Picture a graph that shows a sharply rising line representing persons living in severe poverty in the U.S. Superimpose over that graph another graph that depicts the failing health of those living in severe poverty.
If you position these shameful graphs just right you can arrive at two conclusions:
1 – The financial drain of providing health care to those living in severe poverty is going to make the rest of the public seriously ill.
2 – We are all going to live in severe poverty unless we pull those in severe poverty to a decent level of income.
Although the article in the American Journal of Preventive Medicine does not quite get to my second conclusion what it has to say is plenty bad.
Since 2000, Americans have been getting poorer, and national rates of severe poverty have climbed sharply, according to a study published in the October issue of the American Journal of Preventive Medicine.

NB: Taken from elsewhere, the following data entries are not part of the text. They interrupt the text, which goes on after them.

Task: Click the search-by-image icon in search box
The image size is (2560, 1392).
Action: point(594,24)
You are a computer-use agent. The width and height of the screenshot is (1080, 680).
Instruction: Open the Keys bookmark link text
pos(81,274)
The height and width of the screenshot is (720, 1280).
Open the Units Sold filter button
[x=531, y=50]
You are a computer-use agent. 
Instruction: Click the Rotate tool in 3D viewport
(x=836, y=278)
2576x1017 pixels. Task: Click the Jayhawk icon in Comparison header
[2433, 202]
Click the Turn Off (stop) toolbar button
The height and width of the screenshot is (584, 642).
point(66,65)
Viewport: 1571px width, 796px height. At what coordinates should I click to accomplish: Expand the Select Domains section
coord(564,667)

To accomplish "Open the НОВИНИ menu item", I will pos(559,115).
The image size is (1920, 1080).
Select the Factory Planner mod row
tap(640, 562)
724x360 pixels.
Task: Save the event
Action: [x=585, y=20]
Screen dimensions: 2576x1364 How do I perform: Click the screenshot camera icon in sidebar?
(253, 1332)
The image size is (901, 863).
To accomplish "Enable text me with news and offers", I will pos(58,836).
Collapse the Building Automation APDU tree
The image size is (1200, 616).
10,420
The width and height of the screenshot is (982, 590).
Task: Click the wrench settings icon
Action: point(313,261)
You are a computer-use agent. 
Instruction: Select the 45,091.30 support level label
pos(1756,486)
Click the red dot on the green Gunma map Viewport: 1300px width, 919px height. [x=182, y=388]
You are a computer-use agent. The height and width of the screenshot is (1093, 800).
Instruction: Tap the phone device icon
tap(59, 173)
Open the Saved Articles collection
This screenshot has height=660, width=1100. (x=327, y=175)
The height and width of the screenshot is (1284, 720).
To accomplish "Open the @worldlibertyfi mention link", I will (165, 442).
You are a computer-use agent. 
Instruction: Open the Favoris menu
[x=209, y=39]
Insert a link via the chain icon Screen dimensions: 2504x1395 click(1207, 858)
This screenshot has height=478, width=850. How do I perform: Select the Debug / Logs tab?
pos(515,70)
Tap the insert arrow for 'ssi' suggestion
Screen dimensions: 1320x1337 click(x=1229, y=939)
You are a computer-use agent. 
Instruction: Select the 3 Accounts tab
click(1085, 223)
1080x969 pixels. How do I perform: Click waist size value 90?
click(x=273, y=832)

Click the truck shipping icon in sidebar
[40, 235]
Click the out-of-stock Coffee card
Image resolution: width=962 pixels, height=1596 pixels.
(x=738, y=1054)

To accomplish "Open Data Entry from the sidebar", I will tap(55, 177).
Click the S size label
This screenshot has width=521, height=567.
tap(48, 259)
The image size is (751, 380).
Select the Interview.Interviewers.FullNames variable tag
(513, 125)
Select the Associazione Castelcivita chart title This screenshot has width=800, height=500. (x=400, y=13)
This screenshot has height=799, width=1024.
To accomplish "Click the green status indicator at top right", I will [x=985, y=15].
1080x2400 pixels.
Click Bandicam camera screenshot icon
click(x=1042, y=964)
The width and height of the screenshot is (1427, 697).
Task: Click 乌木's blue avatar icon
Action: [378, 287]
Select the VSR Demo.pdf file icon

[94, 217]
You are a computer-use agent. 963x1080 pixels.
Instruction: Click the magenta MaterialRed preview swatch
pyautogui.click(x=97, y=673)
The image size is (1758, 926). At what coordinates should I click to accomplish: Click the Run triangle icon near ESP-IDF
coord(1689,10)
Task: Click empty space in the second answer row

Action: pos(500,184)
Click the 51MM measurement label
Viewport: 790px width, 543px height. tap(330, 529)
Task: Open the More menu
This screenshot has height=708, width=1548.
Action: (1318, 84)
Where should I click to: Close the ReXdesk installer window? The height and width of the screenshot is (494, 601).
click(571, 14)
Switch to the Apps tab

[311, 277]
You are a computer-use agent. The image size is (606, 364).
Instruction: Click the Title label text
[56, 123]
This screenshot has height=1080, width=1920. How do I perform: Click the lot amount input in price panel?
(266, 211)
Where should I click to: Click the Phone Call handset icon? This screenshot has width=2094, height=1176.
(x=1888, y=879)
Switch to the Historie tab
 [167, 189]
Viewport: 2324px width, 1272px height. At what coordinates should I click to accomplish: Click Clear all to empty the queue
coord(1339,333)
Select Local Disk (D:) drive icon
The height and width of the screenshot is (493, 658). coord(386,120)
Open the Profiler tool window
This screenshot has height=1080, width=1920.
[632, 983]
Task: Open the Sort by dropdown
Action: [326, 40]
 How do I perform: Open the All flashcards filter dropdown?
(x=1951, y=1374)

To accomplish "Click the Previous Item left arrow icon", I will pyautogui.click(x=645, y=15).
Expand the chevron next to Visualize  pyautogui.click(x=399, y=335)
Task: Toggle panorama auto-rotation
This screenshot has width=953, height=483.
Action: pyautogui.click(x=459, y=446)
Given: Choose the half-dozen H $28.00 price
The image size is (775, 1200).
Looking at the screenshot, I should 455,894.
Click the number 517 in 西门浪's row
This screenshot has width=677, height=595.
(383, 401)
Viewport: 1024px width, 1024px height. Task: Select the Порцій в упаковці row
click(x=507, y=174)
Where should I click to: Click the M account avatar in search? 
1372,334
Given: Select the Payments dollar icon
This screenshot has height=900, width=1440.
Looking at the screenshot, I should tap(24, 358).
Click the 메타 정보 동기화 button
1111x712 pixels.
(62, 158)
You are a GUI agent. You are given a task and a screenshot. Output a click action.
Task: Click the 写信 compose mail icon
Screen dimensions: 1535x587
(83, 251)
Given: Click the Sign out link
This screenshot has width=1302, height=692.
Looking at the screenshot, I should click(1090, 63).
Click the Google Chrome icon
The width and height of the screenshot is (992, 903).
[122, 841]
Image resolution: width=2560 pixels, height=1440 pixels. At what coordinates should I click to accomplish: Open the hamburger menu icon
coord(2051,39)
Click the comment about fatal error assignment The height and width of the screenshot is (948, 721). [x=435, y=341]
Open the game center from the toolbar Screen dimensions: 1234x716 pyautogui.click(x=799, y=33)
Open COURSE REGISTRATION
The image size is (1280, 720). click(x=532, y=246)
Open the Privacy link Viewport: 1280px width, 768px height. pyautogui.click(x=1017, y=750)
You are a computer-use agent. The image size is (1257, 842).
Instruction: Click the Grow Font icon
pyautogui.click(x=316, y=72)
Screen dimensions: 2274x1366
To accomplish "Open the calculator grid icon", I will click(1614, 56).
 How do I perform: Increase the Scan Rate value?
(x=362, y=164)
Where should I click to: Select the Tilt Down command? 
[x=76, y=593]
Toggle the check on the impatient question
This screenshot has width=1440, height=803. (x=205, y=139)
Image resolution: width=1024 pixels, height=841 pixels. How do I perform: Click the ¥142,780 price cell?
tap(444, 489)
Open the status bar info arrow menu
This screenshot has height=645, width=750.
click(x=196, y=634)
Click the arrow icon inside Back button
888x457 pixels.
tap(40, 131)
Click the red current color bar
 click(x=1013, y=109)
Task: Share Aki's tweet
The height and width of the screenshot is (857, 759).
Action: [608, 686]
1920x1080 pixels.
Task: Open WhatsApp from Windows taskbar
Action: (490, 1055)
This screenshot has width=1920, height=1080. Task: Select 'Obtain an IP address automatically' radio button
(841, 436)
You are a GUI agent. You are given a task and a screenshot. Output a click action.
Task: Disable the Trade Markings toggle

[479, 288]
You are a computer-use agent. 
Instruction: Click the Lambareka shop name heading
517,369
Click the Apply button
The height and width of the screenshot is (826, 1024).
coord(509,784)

The percentage of Americans living in severe poverty–earning less than half of the poverty threshold–grew by 20% between 2000 and 2004, and the proportion in higher income tiers fell. The researchers reported that the number of Americans living in severe poverty increased by 3.6 million between 2000 and 2004.
“These trends have disturbing implications for society and public health,” said Steven H. Woolf, MD, MPH, Professor of Family Medicine, Epidemiology and Community Health, Virginia Commonwealth University, and lead author of the study.